- _Page text_:

We See the Light - Source Code Should be Published

We See the Light - Source Code Should be Published

After thinking through various arguments for or against publishing source codes with NGS papers, we came to agree with Titus Brown. All objections raised by us appear more like exceptions and do not show up in case of

99% of NGS-related research reports. [That stat we threw in is purely off a hat…we cannot produce source code :)]

Let us explain why there should be no serious objection against publishing source codes. The rule of scientific reporting is to clearly express all steps so that anyone else can reproduce the experiment by reading the report. For computational ‘experiment’, those steps constitute of starting from raw reads and running various programs/scripts to get to the result. Ideally, the author is supposed to report every small parameter used in every step so that another person can properly reproduce the steps. So, by allowing an author to post source code, the community is telling him - ‘Ok, you can be a bit sloppy in your reporting in supplementary text, as long as you give us your jumbled up PERL/python scripts. We will help you fill up the holes.’ The community is giving the author an easy way out, and that is a bargain most authors should be able to accept. However, few stubborn authors may choose the more difficult option of full reporting of all parameters/steps, and we are ready to let them do so provided they do the job properly.

Exceptions - Should someone be dragged to expose his well-written C++ code? For example, let us say a lab develops an integrated code for a submitted paper and another ongoing ‘secret’ research project not expected to be published in another 6 months. Would not publishing source code compromise their intentions by giving heads up to the competitor? One can always come up with other reasons not to give codes away, but we suspect the primary excuse will be ‘competitive reason’. We believe the authors can always publish a replica code, as long as it goes from A (raw data) to Z (final results) in the same manner as described in text. The ‘replica’ rule should take care of all objections raised by us earlier.

- _Dataset content_:
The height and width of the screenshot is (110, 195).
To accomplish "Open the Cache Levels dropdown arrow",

---

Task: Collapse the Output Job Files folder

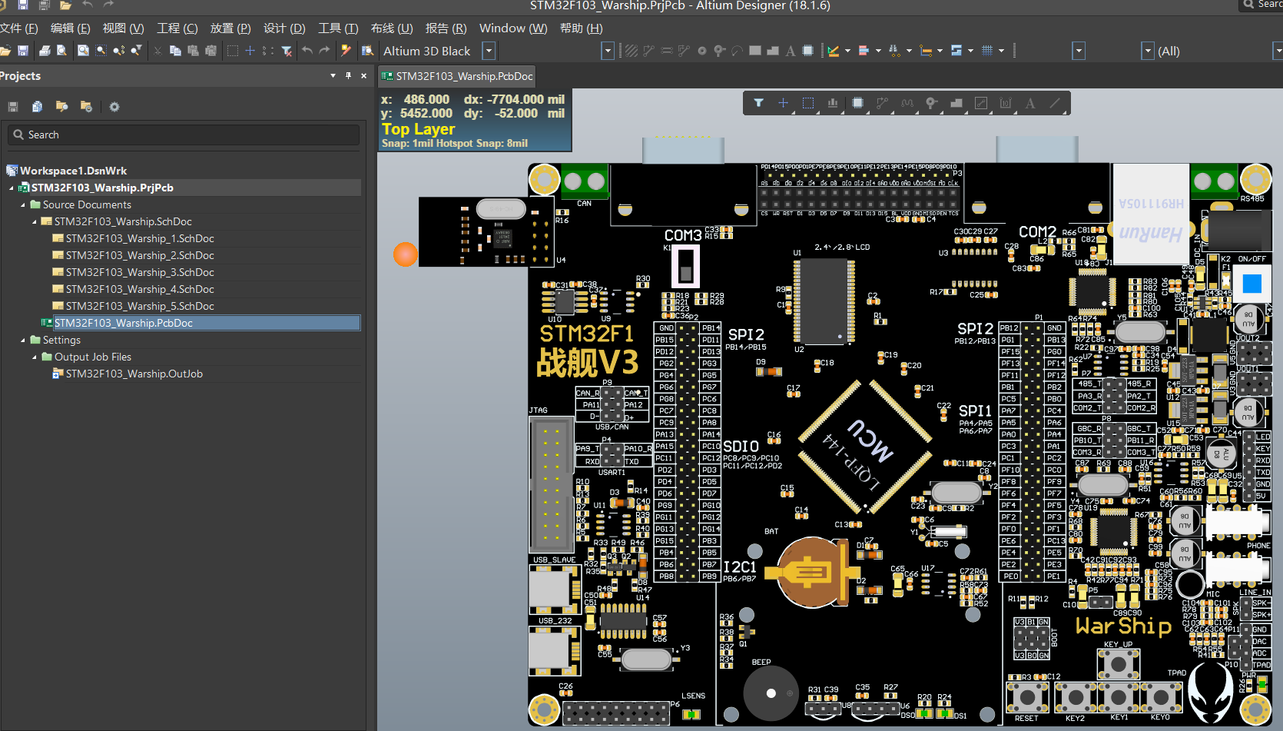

- _Written tasks_:
1. In the post on publishing source code, whom did the authors come to agree with?
2. Duplicate the stretch of the post on publishing source code from "Exceptions - Should" through "by us earlier.".
3. Go on with the post on publishing source code from the point where it stops.

- _Answers to the problems_:
1. Titus Brown

2.
Exceptions - Should someone be dragged to expose his well-written C++ code? For example, let us say a lab develops an integrated code for a submitted paper and another ongoing ‘secret’ research project not expected to be published in another 6 months. Would not publishing source code compromise their intentions by giving heads up to the competitor? One can always come up with other reasons not to give codes away, but we suspect the primary excuse will be ‘competitive reason’. We believe the authors can always publish a replica code, as long as it goes from A (raw data) to Z (final results) in the same manner as described in text. The ‘replica’ rule should take care of all objections raised by us earlier.

3.
Basically, the primary goal here is to let others reproduce the computational experiment. We are not after well-thought out class structures of various objects designed by the programmer. Therefore, a sloppily written PERL code implementing the same algorithm is good enough for the reporting task.


On a related, but somewhat different matter, we recently found out that the authors of sea urchin RNAseq paper posted their raw reads in the SRA database. However, when we checked the reads, we found that they were all 162 nt single-ended Illumina reads, whereas the experiment got paired end. It took us few minutes to figure out that the authors joined the reads by using some other method, and submitted the joined reads.

That was very nice of the authors to help potential users skip one or more step in analysis, but joined reads are not raw reads coming out of machine and do not have the same statistical structure as raw reads.

At this point, we do not know whether to thank authors for thoughtfulness, or whether to be a PITA by asking for raw reads.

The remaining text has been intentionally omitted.